By Victoria Colliver, April 30, 2013

Source: San Francisco Gate

The drab, off-white hospital walls inside the outpatient infusion center at Children’s Hospital Oakland are now a place where rockets soar, dandelion seeds blow and animals carried by balloons float through the painted skies.CHOakland-Space-ship-room-after

The place where children spend hours receiving chemotherapy or other lifesaving treatments was transformed by volunteers over one weekend last month in a hospital-style extreme makeover. The project was organized by Rooms That Rock 4 Chemo, a San Francisco nonprofit that turns dreary chemo rooms into warm, inviting spaces to help make the ordeal more bearable for patients.

Since the group’s founding in May 2011, Rooms That Rock 4 Chemo has transformed nearly 90 rooms in 10 hospitals and clinics around the country and in El Salvador. The volunteers did it all with donated materials, and expertise from designers, artists and people who just wanted to help.

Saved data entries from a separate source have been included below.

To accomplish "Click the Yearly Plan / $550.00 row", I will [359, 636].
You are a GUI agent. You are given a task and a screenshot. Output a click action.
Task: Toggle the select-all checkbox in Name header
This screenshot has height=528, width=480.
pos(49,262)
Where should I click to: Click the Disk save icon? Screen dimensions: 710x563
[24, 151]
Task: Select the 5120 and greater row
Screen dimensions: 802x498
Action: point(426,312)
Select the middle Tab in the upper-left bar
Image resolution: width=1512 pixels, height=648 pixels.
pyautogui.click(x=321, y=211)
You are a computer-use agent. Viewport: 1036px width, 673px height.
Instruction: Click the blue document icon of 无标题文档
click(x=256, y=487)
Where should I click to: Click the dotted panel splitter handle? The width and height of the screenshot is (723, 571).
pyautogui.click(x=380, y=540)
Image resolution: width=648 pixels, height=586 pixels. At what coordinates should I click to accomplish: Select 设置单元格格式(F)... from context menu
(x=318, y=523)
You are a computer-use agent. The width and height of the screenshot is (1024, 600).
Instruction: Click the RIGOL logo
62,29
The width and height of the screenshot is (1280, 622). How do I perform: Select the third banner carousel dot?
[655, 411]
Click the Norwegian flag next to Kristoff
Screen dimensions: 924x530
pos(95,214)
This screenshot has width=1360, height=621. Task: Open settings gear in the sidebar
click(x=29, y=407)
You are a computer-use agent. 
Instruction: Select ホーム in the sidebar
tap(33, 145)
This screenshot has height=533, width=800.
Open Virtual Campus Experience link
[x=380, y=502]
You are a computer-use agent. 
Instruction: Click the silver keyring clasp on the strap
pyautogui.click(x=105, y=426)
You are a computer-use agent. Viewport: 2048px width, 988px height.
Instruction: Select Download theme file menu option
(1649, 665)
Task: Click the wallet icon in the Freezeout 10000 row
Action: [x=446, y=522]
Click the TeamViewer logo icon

“It’s overwhelming to me that so many people have to sit in these chairs day after day. If it’s one tiny thing I can do to make it more comfortable, that’s enough to keep me going,” said the group’s founder, Nancy Ballard, a San Francisco artist who specializes in botanical paintings. “I can’t help with the cure, but I can help create some lovely surroundings.”

She gave a painting
Ballard came up with the idea for Rooms That Rock 4 Chemo after donating a painting to a doctor in San Francisco who offered infusion and chemotherapy in his offices.

She has not had to undergo such treatments but was just struck by what she considered an environment that offered nothing visual to promote healing. She contacted local interior designers to ask them to help, and the effort took off from there.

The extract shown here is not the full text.